Oando PLC, Africa’s leading integrated energy company, has announced a remarkable financial performance for the Full Year (FY) 2024, reporting a 45% growth in revenue, which surged to N4.1 trillion compared to N2.9 trillion in the previous year. This strong performance highlights the company’s resilience and capacity to thrive despite challenging operating conditions.
The company’s FY 2024 results also include a 9% rise in profit after tax, which reached N65.5 billion, further underscoring the strength of its diversified energy portfolio and successful strategic initiatives.
Speaking about the results, Oando’s Group Chief Executive Officer (CEO), Wale Tinubu, emphasized the transformative nature of 2024 for the company. “2024 was a year of transformation for Oando, with the key highlight being our successful acquisition and integration of NAOC Ltd. This acquisition significantly enhanced our production capacity, helping us achieve peak operated production of 103,206 barrels of oil equivalent per day (boepd) and net entitlements of 45,000 boepd,” Tinubu said.
The company’s acquisition of a 20% additional stake in the Nigerian Agip Oil Company (NAOC) joint venture (JV) in the fourth quarter of 2024 was a pivotal move that boosted Oando’s production capacity. As a result, Oando’s average production for 2024 rose to 23,911 boe/d, an increase from the 23,258 boe/d achieved in 2023.
However, the company faced challenges during the year, including production disruptions caused by sabotage activities that led to the shut-in of several wells. Despite these setbacks, Oando continued to show resilience, posting impressive revenue growth, with a 45% increase in total revenue. This performance reflects the company’s robust business model and its ability to adapt and overcome adversities in a volatile operating environment.
Oando also made significant strides in its capital expenditure strategy, investing $18.1 million in oil and gas assets and exploration activities, a notable decrease from the $52.3 million invested in 2023. This reduction was primarily due to a more focused capital allocation strategy and the completion of key projects.
Looking ahead to 2025, Tinubu laid out the company’s priorities for sustained growth and operational efficiency. “In 2025, our priority will be to drive cost optimization, enhance operational efficiency, streamline processes, and leverage technology to boost productivity across our operations,” he said. He further emphasized the importance of increasing production through a combination of rig-less and workover initiatives, in addition to an aggressive drilling program.
As part of its efforts to improve security, Oando plans to implement a revamped security framework, integrating advanced surveillance technology and intelligence-driven measures to combat oil theft, a persistent challenge in the region. “We are proactively tackling above-ground security challenges by implementing a revamped security framework that integrates advanced surveillance technology and intelligence-driven initiatives,” Tinubu added.
The company’s 2025 outlook is bolstered by positive global oil demand predictions.
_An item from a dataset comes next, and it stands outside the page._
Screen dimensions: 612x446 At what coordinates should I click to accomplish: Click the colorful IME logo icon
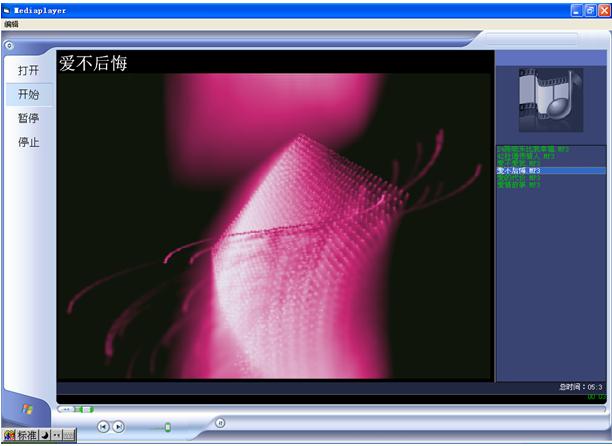tap(9, 436)
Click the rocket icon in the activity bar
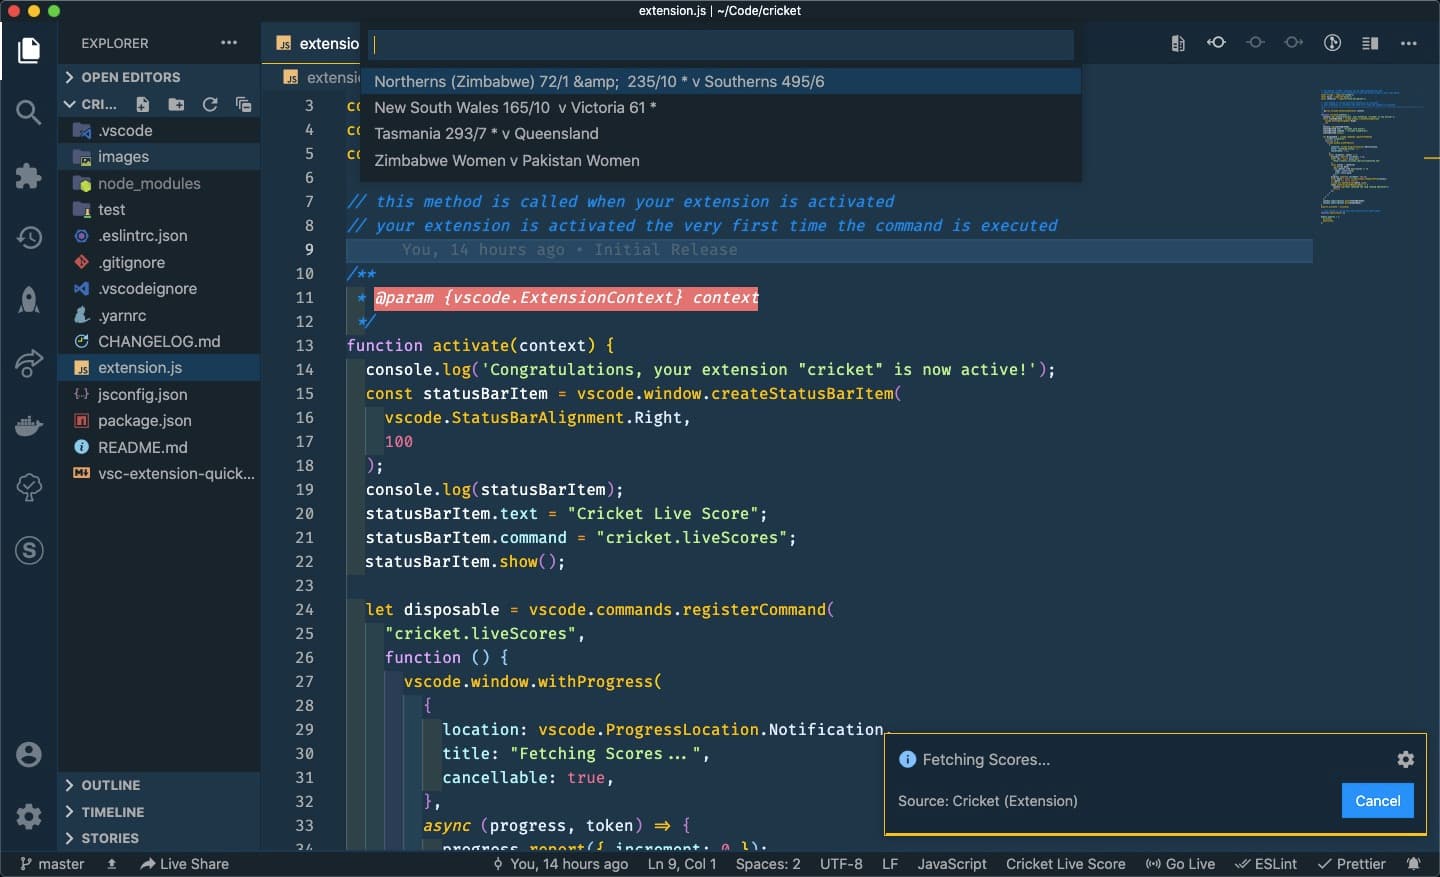 pos(28,300)
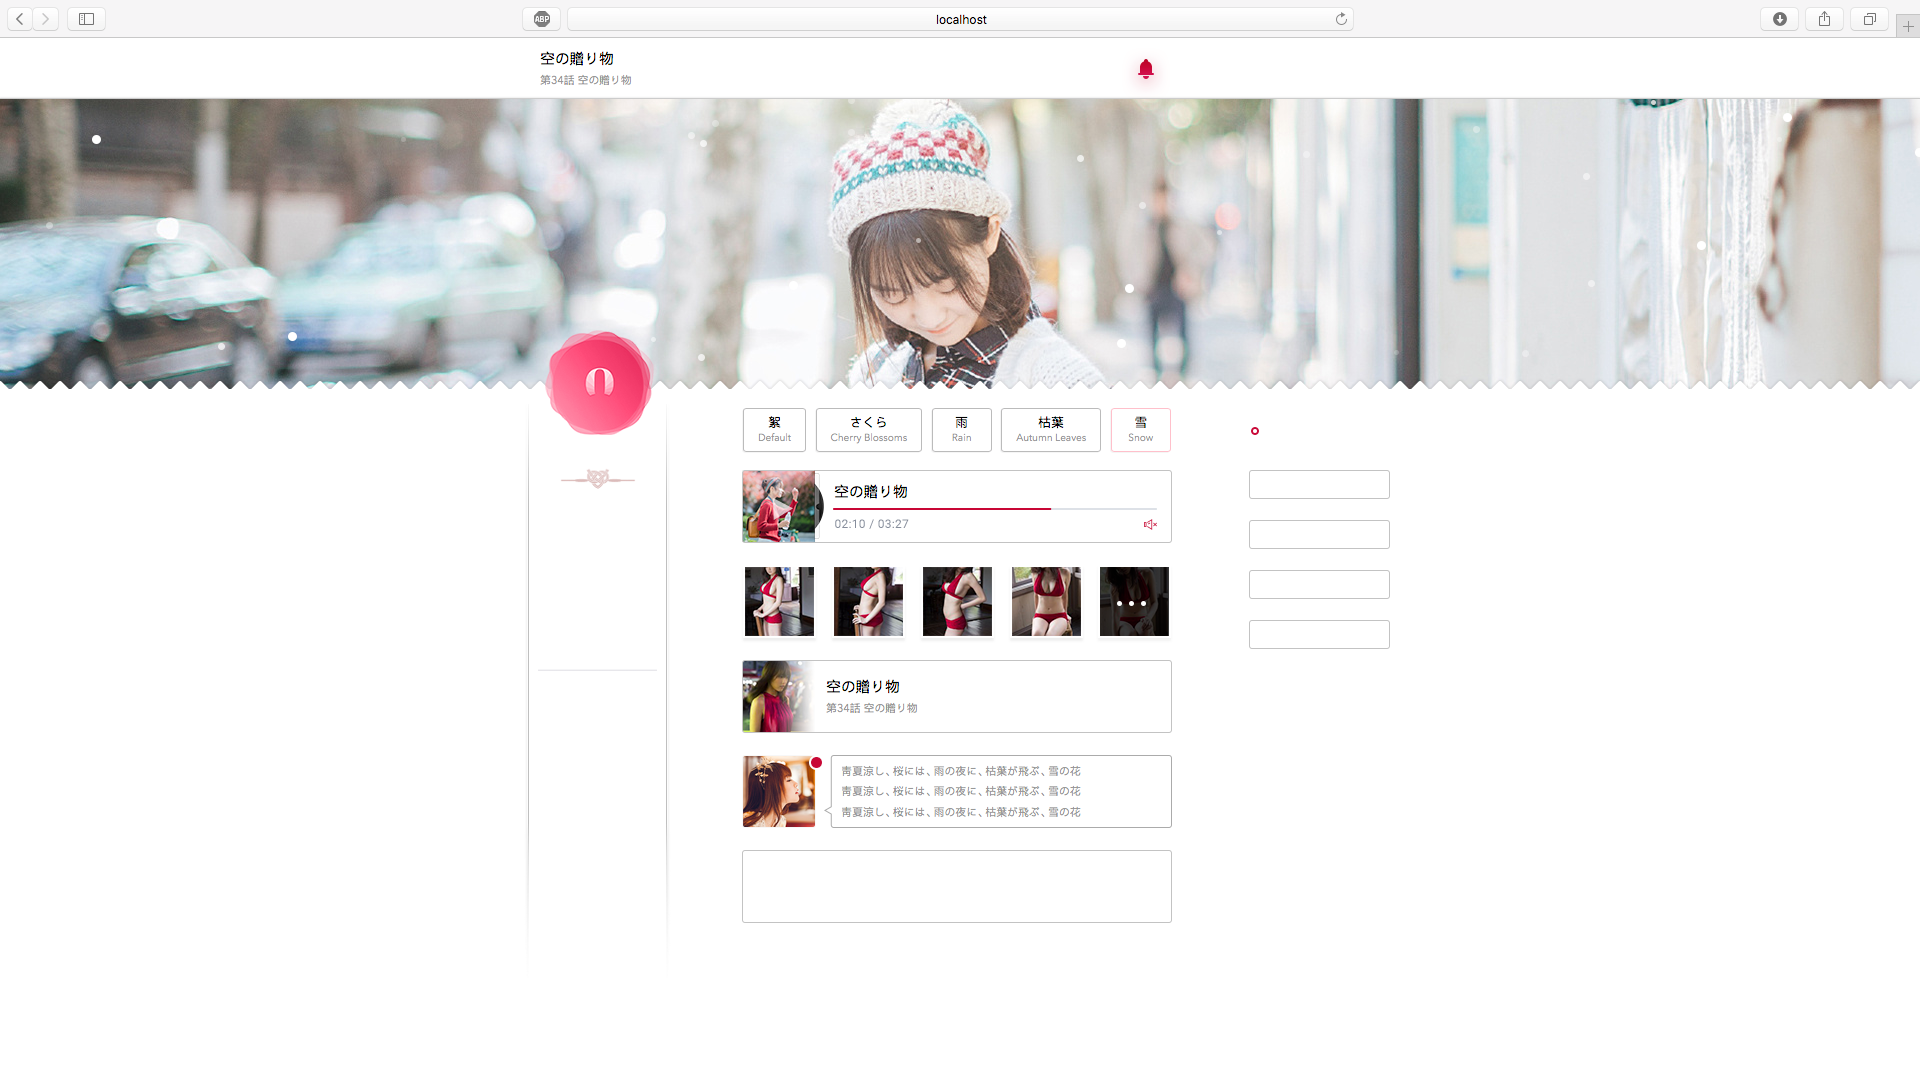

According to the U.S. Energy Information Administration (EIA), global oil demand is expected to grow by 1.3 million barrels per day (bpd) in 2025, a notable increase compared to the 0.9 million bpd growth forecasted for 2024. This demand growth surpasses the pre-pandemic 10-year average of 1.5 million bpd, indicating a positive trajectory for the global oil market.
With this backdrop of favorable market conditions and a strong operational foundation, Oando is well-positioned to capitalize on emerging opportunities. The company has reaffirmed its commitment to its strategic vision of becoming Africa’s first international oil company (IOC) by leveraging its operational capabilities and strategic partnerships.
As the company enters 2025, it remains focused on delivering value to its stakeholders and contributing to the sustainable development of the energy sector across Africa. Tinubu concluded, “We recognize that achieving our goals requires the unwavering support of our host communities and partners. Through extensive engagement, we will foster a collaborative ecosystem that not only secures our operations but also drives shared prosperity and sustainable development for all.”
Oando’s strong financial performance and ambitious plans for 2025 position the company as a leading player in Africa’s energy sector, with the potential to achieve even greater success in the years ahead.